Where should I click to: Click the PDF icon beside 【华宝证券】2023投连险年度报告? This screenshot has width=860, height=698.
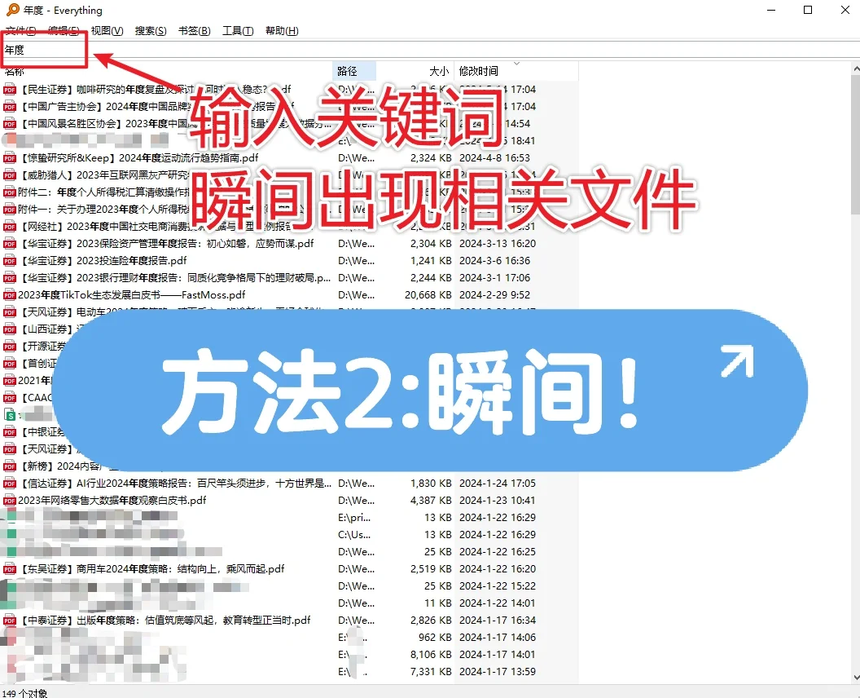11,260
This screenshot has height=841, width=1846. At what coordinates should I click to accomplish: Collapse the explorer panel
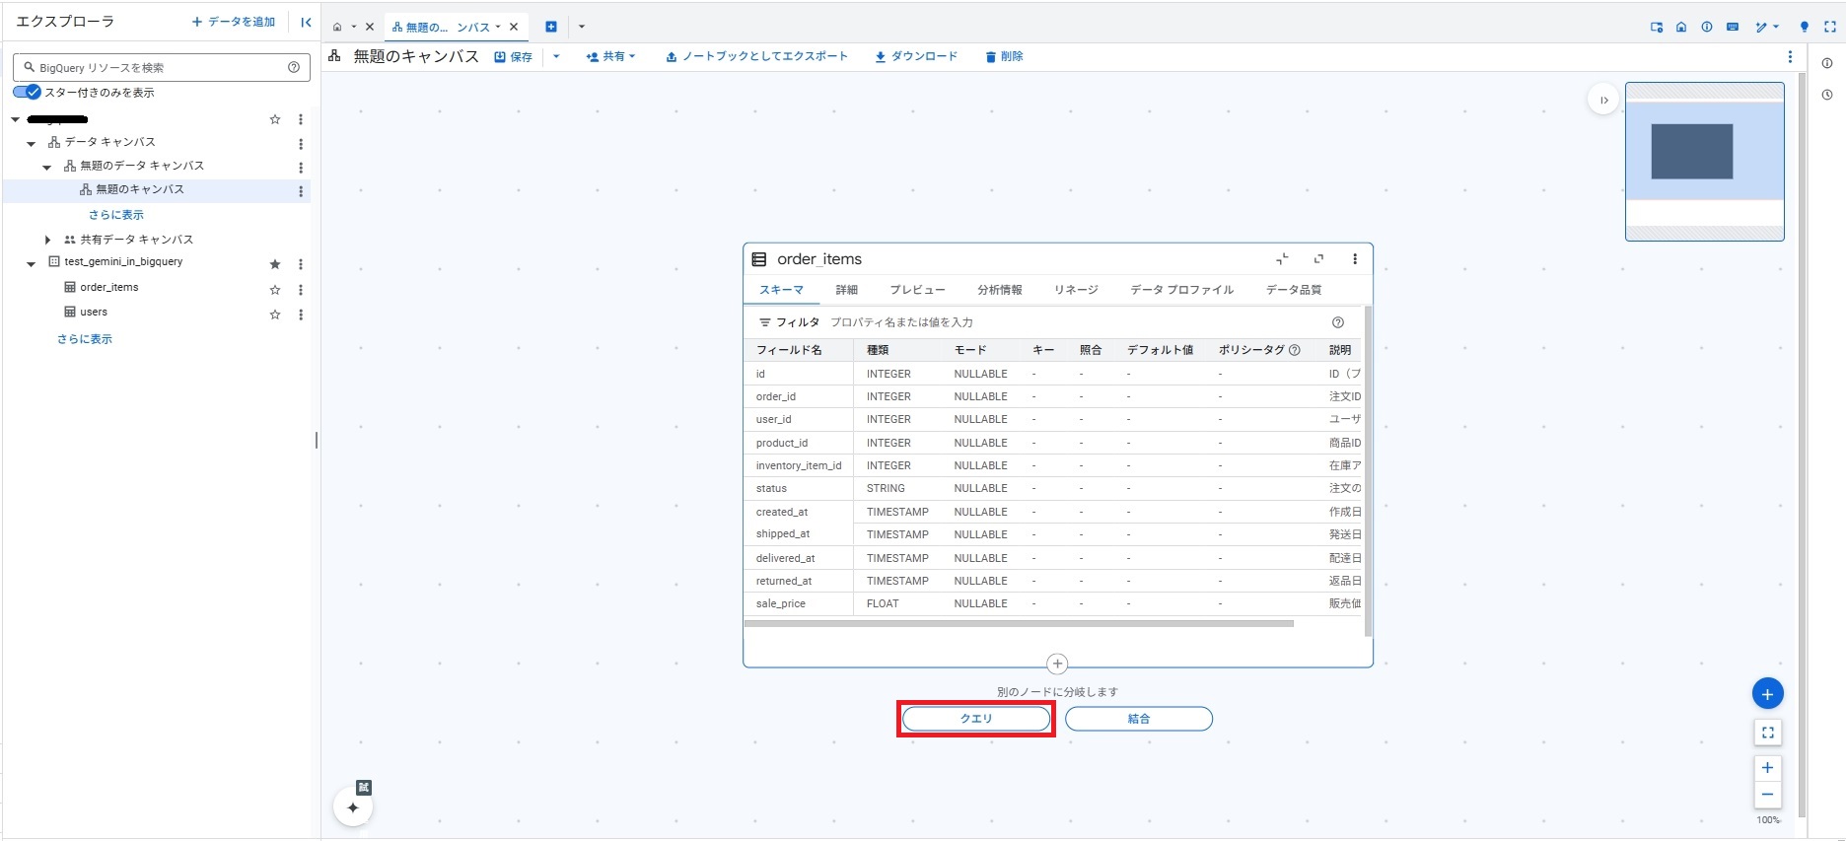tap(306, 22)
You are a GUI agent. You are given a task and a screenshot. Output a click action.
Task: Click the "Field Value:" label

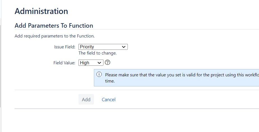64,63
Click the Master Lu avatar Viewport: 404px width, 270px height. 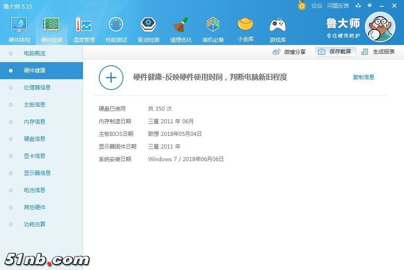click(380, 27)
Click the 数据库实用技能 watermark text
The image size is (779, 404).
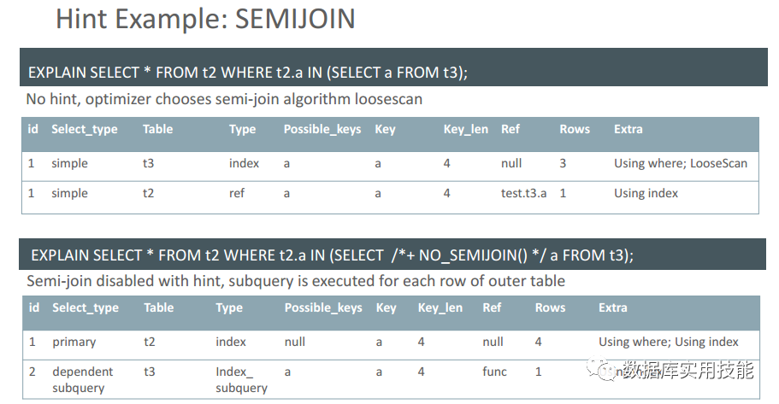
+---+
** SET PROBLEM **
Rewrite the part of the items that runs from the start through the line containing "tap(306, 22)", changing "Collapse" to "Expand" and leaving everything else untouched. Leave out the pictures.

** CORRECT ANSWER **
Where should I click to: Click the PDF icon beside 【华宝证券】2023投连险年度报告? This screenshot has width=860, height=698.
11,260
This screenshot has height=841, width=1846. At what coordinates should I click to accomplish: Expand the explorer panel
tap(306, 22)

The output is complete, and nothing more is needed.